- [本文抜粋]
--------------------

で その資料を見てたら この1920年代の
思い出が いろいろ よみがえってきて
回想録を書いた。
はあ~。
もう その経緯だけでも
ちょっと面白いですね。 ほんとですよね。
で 登場する作家が すごい人たちで
ガートルード・スタイン
ジェイムズ・ジョイス
スコット・フィッツジェラルドなど。
ポイント 前書きでして
ここに 「フィクションと見なしてもらっても
かまわない」とあるんです。
え? ってことは?
フィクションと見なしてもらっても
かまわないというふうに言われると
いやいやいやと。
ほんとは ノンフィクションなんでしょ?
というふうに
多少 こう ふわっと
誘導してると思うんですよね。
なんですけども…
最も大きなフィクションが
これ結構 ものすご~く貧しいながらも
一生懸命 文学修業に打ち込んだ時代
っていうふうな
回想録になってるんですけど
実は 奥さん ハドリーって方が
割と資産家の家系の方で
かなり大きな収入があった。
何か トリッキー。
最後にきて 相当トリッキーな。
で しかも その実在する作家が
いっぱい出てくるわけで…。
ここは実名ですものね。
そうなんですよ。
実名で 交流は
かなり詳細に書かれてるんですよね。
で これも ほんとのとこ あるいは
ほんとの 一部分を引き伸ばしてるとこ
いろいろあるので
まあ そういうのも読みどころですね。
読んでいきましょう。
朗読は 俳優の寺脇康文さんです。
タイトルの「移動祝祭日」は…
ヘミングウェイは
パリで過ごした 20代の日々を
この祝祭に たとえました。
当時 パリには
世界中から 芸術家が集まっていました。
特に 第一次世界大戦で
超大国への道を歩みだしたアメリカから
強いドルを携えて
多くの作家が やって来ました。
ヘミングウェイも
そんな一人だったのです。
そこで親交を結んだ作家の一人
ガートルード・スタインについては
こんなエピソードが書かれています。
スタインが 若者を批判して 口にした
「ロスト・ジェネレーション」という言葉。
後に ヘミングウェイは
長編小説 「日はまた昇る」に
この言葉を引用します。
これをきっかけにヘミングウェイの世代を
指す言葉として広まったのです。
もう一人 無名だったヘミングウェイに
大きな影響を与えた人物がいます。
出版社を紹介してくれた
スコット・フィッツジェラルドです。
「移動祝祭日」には
フィッツジェラルドから
リヨンの旅に誘われた時の
エピソードが載っています。
著名な作家と旅ができると喜んだ
ヘミングウェイでしたが
当日 フィッツジェラルドは遅刻。
おまけに
ドライブの途中で
体調を崩したりと
旅は さんざんなものに。

--------------------

- [データ部]
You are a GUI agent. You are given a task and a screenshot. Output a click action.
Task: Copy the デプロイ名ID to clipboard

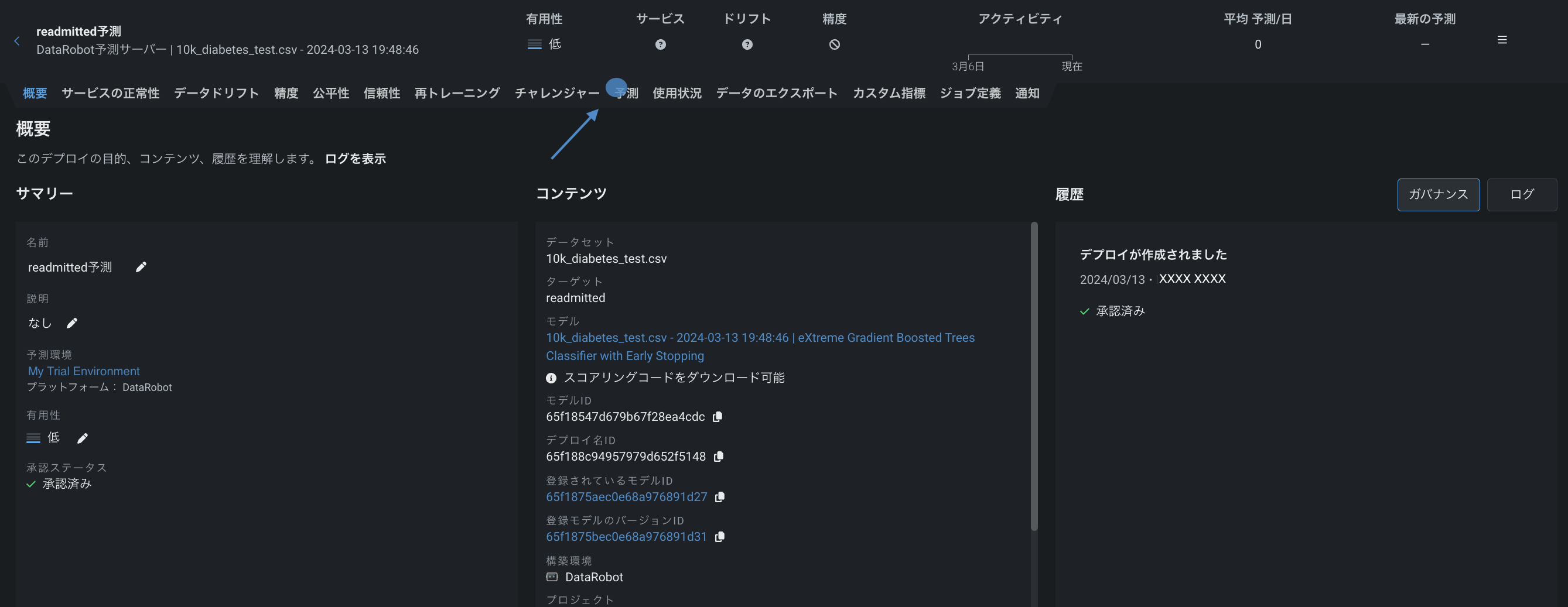(x=718, y=457)
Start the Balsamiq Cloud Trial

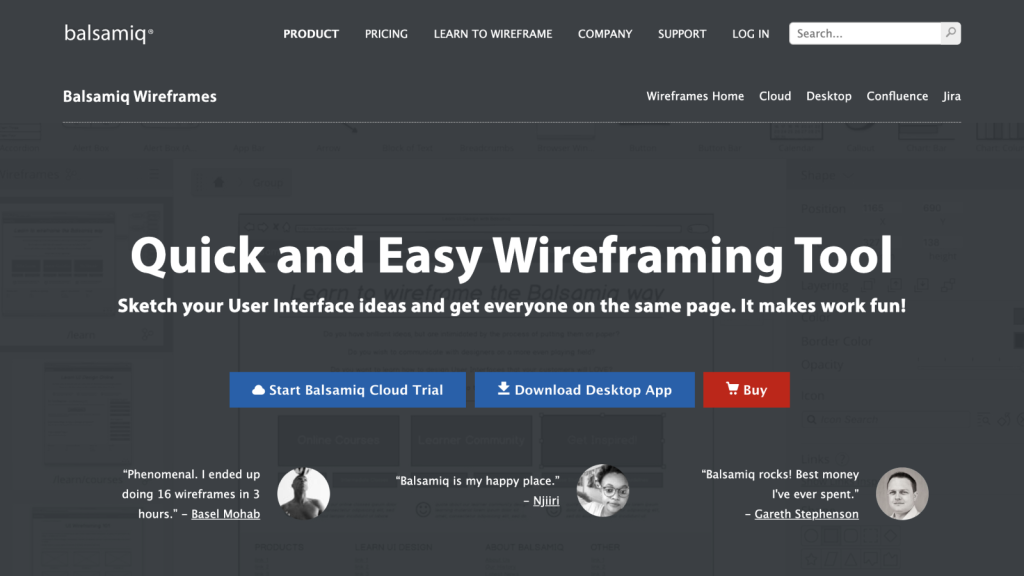coord(347,390)
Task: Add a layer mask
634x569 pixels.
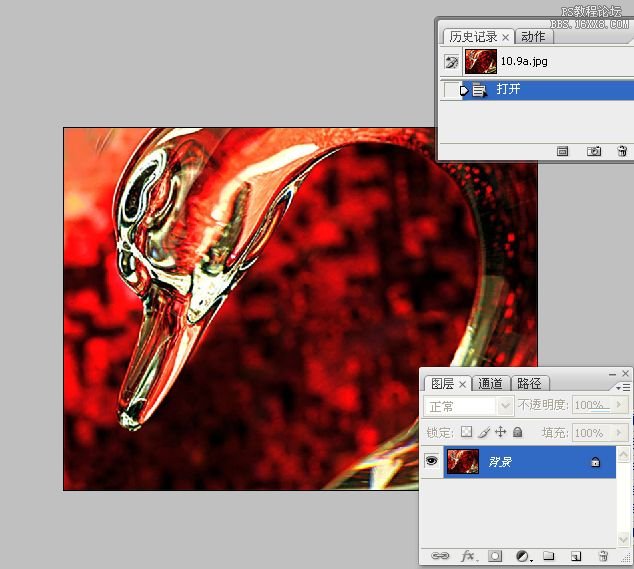Action: 495,556
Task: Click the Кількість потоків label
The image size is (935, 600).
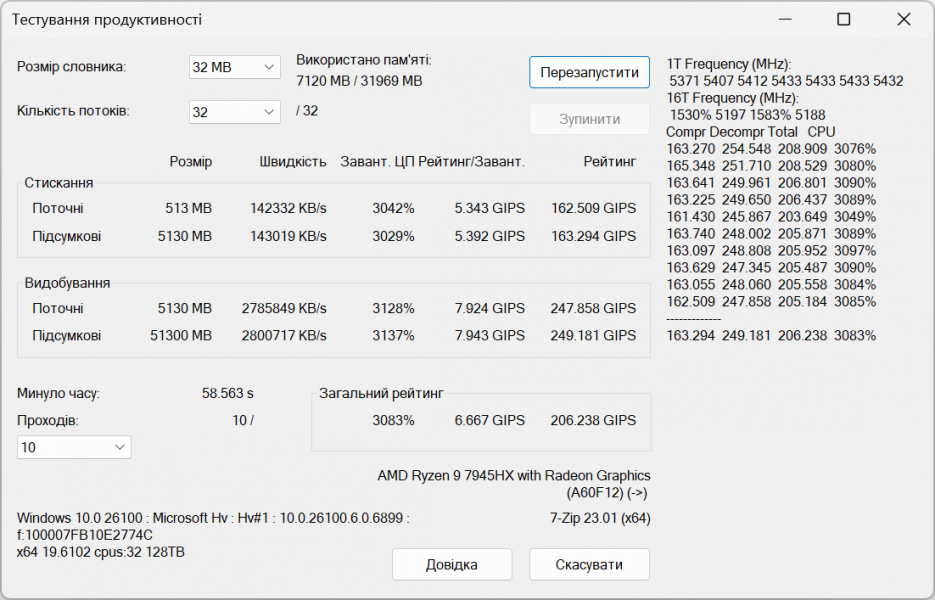Action: pyautogui.click(x=73, y=111)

--------------------

- [演習]
- a) 本文抜粋に登場する人名をすべて挙げよ。
- b) 本文抜粋の記述に基づき、次の問いに答えよ。
(i) 前書きにはどのような一文があるとされているか。
(ii) スタインの「ロスト・ジェネレーション」という言葉を、ヘミングウェイはどの長編小説に引用したか。
(iii) フィッツジェラルドはヘミングウェイに何を紹介したか。
- c) 本文抜粋のうち「当時 パリには」で始まり「そんな一人だったのです。」で終わる部分を、主要な事実を保ったまま箇条書きに書き直せ。
記録は参照しなくてよい。

- [解答]
- a) ガートルード・スタイン、ジェイムズ・ジョイス、スコット・フィッツジェラルド、ハドリー、寺脇康文、ヘミングウェイ

- b)
(i) 「フィクションと見なしてもらってもかまわない」
(ii) 「日はまた昇る」
(iii) 出版社

- c)
- 当時のパリには、世界中から芸術家が集まっていた。
- 特に、第一次世界大戦で超大国への道を歩みだしたアメリカから、多くの作家が強いドルを携えてやって来た。
- ヘミングウェイもその一人だった。